▸ **Given problem A**: Rewrite the records as a numbered list, from the line with "Viewport: 297px width, 278px height." through the line with "will click(x=158, y=209).", both lines included. Leave out any blank lines.

▸ **Text segment**:
Financing Activities: During the first six months of 1996, we
repurchased 6,578,300 shares of common stock for a total cost of $183
million, completing our August 1994 share repurchase program. On
April 11, 1996, the Board of Directors approved a new 10 million share
common stock repurchase program. There have been no repurchases under
this new program. The timing of share repurchases are dependent upon
a balancing of cash resource uses and market conditions. Repurchased
shares will be available for general corporate purposes including
acquisition financing and the funding of employee benefit plans.
- 21 -
<PAGE>
FINANCIAL POSITION
Trade accounts receivable, inventories, and accounts payable and
accrued expenses at September 27, 1996 increased from December 31,
1995 principally because of the seasonal nature of our business. The
increase in franchise and deferred income taxes results from the
acquisitions of the Ouachita, Coke West, and French and Belgian
bottlers. The increase in property, plant and equipment results
primarily from capital expenditures in the first nine months of 1996
and the acquisitions of the Ouachita, Coke West, and French and
Belgian bottlers. The increase in long-term debt results from
acquisitions along with share repurchases in first-quarter 1996. The
decrease in the cumulative translation adjustment results from an
increase in the value of the dollar against the Dutch florin and the
results of the France and Belgium currency translation in third-
quarter 1996.
- 22 -
<PAGE>
Part II. Other Information
Item 1. Legal Proceedings
On September 13, 1996, the European Commission (the "Commission")
announced that it was opening a second phase investigation of the
Company's proposed acquisition of CCSB, under the merger regulations
of the common market. The Commission has until January 29, 1997 to
make a final decision. The Company believes that the Commission's
Merger Task Force will issue a Statement of Objections to the proposed
acquisition before the end of November 1996, to which the Company
and the other parties to the proposed acquisition will respond. The
Statement of Objections could, under some circumstances, result in
modifications to the terms of the transaction to resolve issues raised
by the staff, but, the Company is unable to predict what effect they
may have upon the proposed transaction. However, the Company remains
confident that the transaction will ultimately be approved and
completed.
In October 1996, the Environmental Protection Agency named Florida
Coca-Cola Bottling Company ("Florida CCBC") as one of the 20
potentially responsible parties to conduct the cleanup of the Wingate
Road Incinerator Landfill, a former municipal waste disposal site (and
now Federal Superfund site) in Fort Lauderdale, Florida. The total
investigative and clean-up costs have been estimated at $18 million.
Based on Florida CCBC's volume of waste allegedly contributed to the
site, it could be assessed with a share of the clean-up costs,
estimated to be approximately $200,000.

Word and element location data:
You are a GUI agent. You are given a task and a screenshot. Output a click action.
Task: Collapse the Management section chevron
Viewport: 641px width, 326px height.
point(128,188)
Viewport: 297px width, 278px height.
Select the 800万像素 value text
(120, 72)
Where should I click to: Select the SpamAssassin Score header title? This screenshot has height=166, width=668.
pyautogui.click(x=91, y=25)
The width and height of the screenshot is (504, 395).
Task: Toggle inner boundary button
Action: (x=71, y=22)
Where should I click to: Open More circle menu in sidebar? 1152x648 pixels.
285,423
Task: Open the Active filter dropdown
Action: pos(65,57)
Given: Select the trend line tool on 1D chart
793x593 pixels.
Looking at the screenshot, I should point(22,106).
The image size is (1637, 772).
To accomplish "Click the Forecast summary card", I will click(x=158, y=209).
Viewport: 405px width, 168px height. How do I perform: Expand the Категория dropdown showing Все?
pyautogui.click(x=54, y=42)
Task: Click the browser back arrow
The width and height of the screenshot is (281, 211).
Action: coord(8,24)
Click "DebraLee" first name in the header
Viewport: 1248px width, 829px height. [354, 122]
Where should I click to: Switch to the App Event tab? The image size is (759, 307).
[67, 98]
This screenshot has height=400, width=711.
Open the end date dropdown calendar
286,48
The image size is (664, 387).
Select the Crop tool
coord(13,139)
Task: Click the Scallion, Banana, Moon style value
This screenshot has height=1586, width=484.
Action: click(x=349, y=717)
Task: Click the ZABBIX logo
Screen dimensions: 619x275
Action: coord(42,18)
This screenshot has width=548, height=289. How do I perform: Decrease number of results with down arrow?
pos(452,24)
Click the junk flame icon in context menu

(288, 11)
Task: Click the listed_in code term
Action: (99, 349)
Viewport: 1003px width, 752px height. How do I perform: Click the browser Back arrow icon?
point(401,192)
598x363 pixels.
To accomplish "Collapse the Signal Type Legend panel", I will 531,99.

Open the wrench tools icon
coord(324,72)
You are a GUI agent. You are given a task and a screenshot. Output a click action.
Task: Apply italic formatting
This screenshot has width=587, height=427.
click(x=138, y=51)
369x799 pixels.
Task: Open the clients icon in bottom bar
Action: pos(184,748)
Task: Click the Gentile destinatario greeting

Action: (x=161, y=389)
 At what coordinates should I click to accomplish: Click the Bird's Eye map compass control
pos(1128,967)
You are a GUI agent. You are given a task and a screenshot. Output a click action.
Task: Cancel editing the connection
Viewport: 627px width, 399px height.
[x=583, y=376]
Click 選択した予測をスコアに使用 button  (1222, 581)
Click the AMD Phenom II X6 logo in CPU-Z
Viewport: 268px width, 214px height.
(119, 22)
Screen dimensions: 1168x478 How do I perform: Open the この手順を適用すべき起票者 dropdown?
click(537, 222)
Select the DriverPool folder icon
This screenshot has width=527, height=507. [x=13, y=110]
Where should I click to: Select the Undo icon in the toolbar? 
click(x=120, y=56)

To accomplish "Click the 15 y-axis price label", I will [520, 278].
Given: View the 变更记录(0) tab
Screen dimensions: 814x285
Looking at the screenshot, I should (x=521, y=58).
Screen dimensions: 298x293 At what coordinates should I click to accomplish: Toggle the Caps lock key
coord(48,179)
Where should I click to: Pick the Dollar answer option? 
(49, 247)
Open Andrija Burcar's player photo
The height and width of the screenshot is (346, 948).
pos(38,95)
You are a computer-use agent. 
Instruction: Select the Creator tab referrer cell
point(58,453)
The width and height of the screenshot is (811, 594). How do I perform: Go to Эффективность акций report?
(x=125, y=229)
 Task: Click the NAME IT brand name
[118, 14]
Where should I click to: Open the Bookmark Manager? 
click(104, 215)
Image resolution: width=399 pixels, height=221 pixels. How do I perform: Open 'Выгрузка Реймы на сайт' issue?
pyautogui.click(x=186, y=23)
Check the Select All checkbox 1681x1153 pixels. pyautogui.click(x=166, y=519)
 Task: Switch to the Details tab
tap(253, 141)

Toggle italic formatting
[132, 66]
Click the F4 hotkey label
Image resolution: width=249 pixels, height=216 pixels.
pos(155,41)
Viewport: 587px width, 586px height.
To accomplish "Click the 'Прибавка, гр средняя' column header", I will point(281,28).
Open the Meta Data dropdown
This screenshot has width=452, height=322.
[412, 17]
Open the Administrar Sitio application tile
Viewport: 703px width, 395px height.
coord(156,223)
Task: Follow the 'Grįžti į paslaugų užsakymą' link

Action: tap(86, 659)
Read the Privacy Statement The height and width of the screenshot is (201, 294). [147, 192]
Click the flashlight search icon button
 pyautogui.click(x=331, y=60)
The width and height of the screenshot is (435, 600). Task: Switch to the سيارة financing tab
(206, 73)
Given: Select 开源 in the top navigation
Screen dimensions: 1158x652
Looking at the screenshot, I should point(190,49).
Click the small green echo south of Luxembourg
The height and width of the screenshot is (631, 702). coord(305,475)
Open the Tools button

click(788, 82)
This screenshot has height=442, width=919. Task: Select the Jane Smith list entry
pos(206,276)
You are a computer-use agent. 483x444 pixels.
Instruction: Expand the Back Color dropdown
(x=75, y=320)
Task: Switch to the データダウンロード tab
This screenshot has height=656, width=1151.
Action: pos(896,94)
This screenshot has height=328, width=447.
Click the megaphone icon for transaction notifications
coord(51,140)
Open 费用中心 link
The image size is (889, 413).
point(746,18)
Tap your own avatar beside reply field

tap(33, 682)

▸ **Given problem B**: List every dollar amount that appears in the financial report excerpt.

▸ **Finished answer A**:
1. Viewport: 297px width, 278px height.
2. Select the 800万像素 value text
3. (120, 72)
4. Where should I click to: Select the SpamAssassin Score header title? This screenshot has height=166, width=668.
5. pyautogui.click(x=91, y=25)
6. The width and height of the screenshot is (504, 395).
7. Task: Toggle inner boundary button
8. Action: (x=71, y=22)
9. Where should I click to: Open More circle menu in sidebar? 1152x648 pixels.
10. 285,423
11. Task: Open the Active filter dropdown
12. Action: pos(65,57)
13. Given: Select the trend line tool on 1D chart
14. 793x593 pixels.
15. Looking at the screenshot, I should point(22,106).
16. The image size is (1637, 772).
17. To accomplish "Click the Forecast summary card", I will click(x=158, y=209).

▸ **Finished answer B**:
- $183 million
- $18 million
- $200,000